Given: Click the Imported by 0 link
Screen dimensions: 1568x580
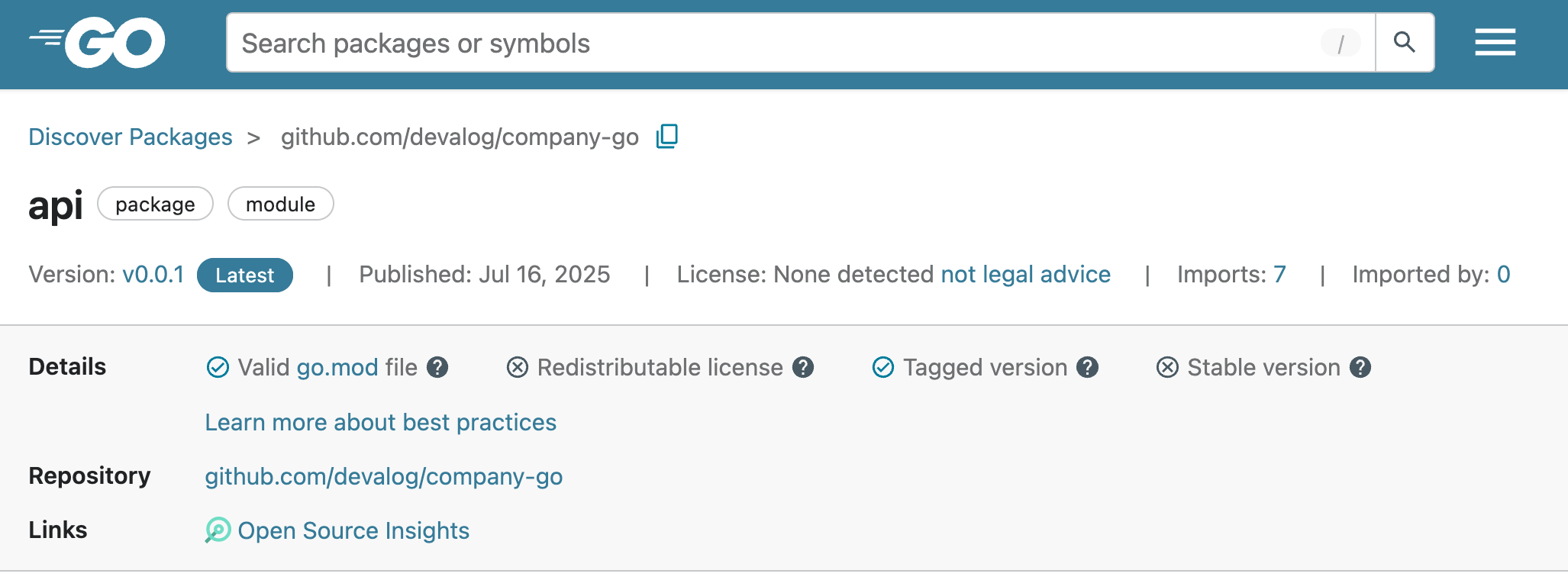Looking at the screenshot, I should click(x=1504, y=275).
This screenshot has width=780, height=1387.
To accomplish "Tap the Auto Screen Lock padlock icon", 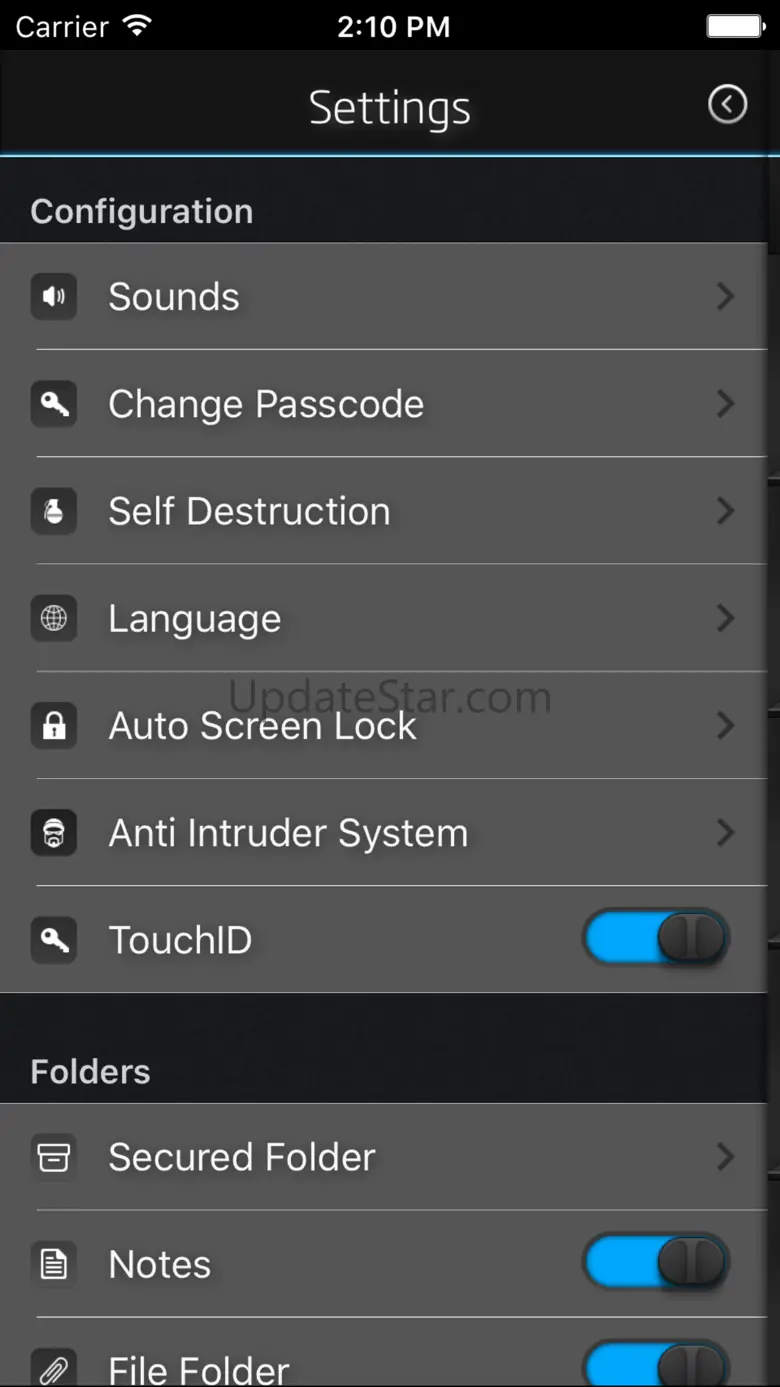I will [x=54, y=726].
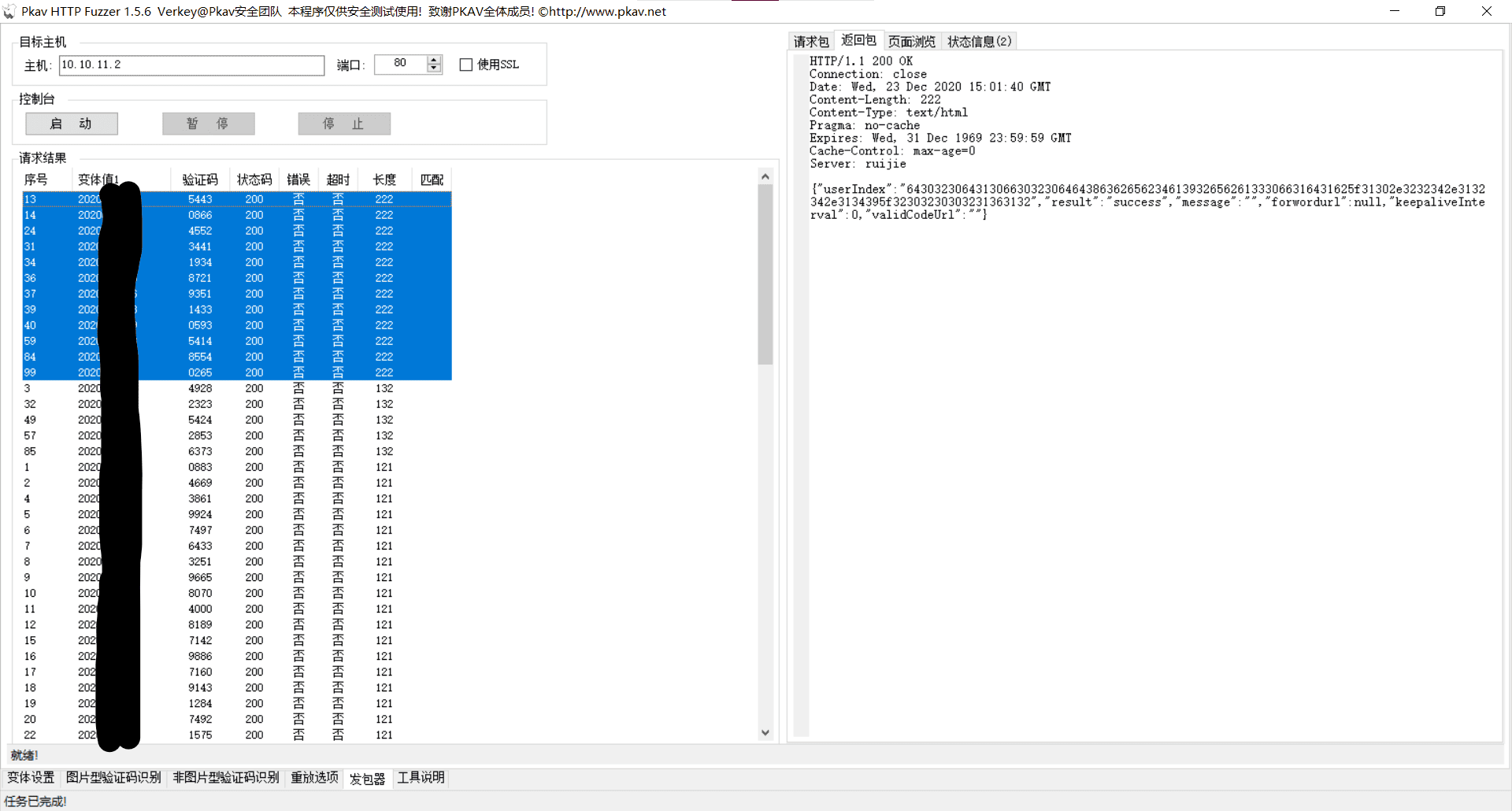Increase port number with up stepper arrow
Image resolution: width=1512 pixels, height=811 pixels.
click(434, 60)
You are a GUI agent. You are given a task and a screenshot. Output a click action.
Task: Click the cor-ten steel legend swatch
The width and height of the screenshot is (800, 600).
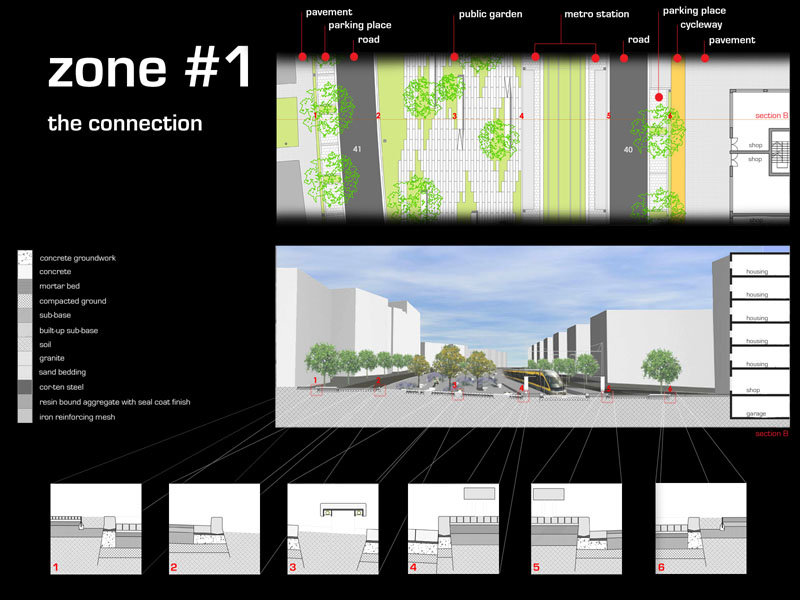(x=25, y=387)
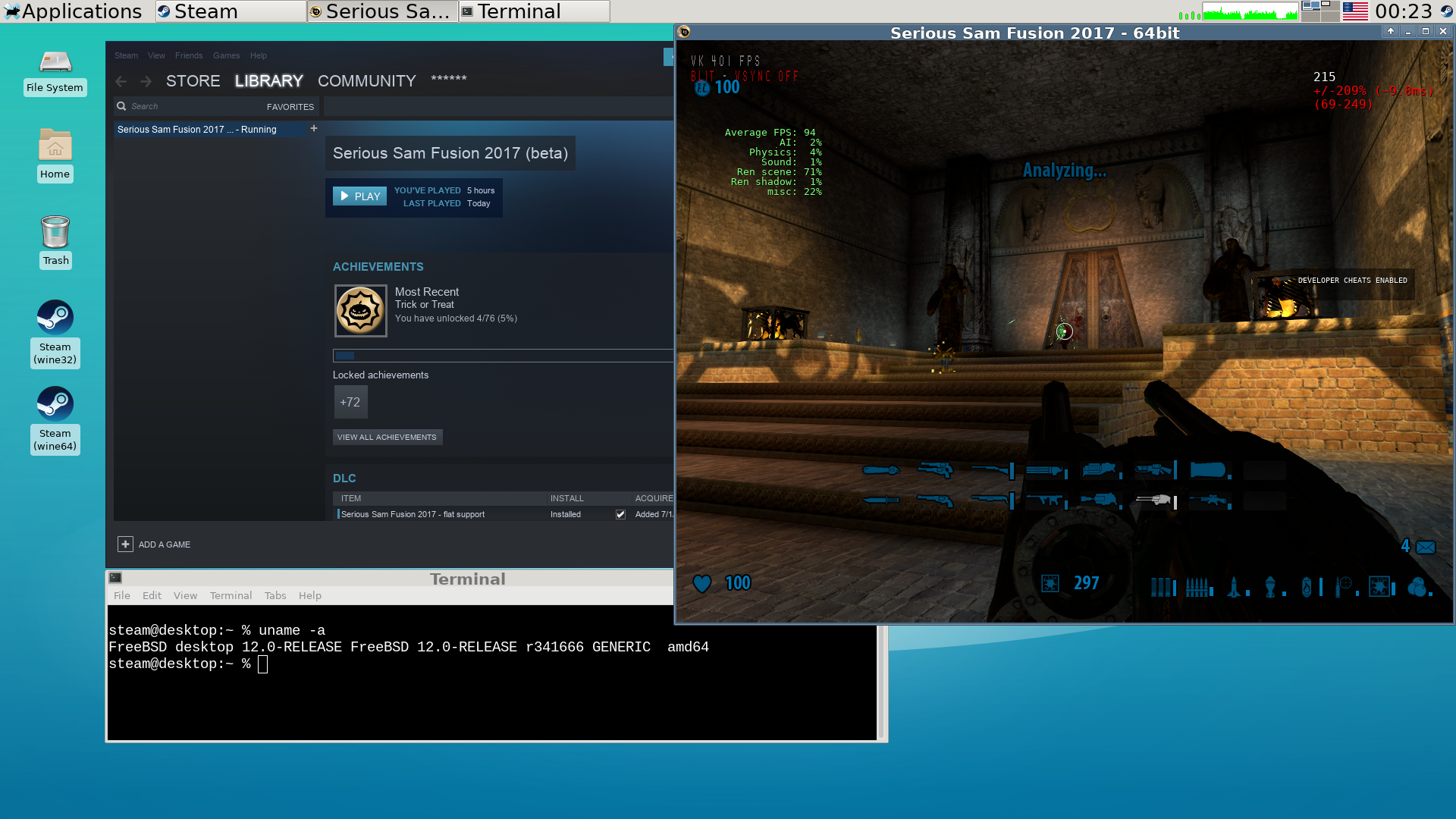Toggle flat support DLC installed checkbox
The height and width of the screenshot is (819, 1456).
(620, 514)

#####

Write out the records word for word, starting at the line that contains "You are a GUI" and ending at the last line of the records. Leave the pictures out.

You are a GUI agent. You are given a task and a screenshot. Output a click action.
Task: Click the cor-ten steel legend swatch
The width and height of the screenshot is (800, 600).
(x=25, y=387)
Toggle flat support DLC installed checkbox
The height and width of the screenshot is (819, 1456).
(620, 514)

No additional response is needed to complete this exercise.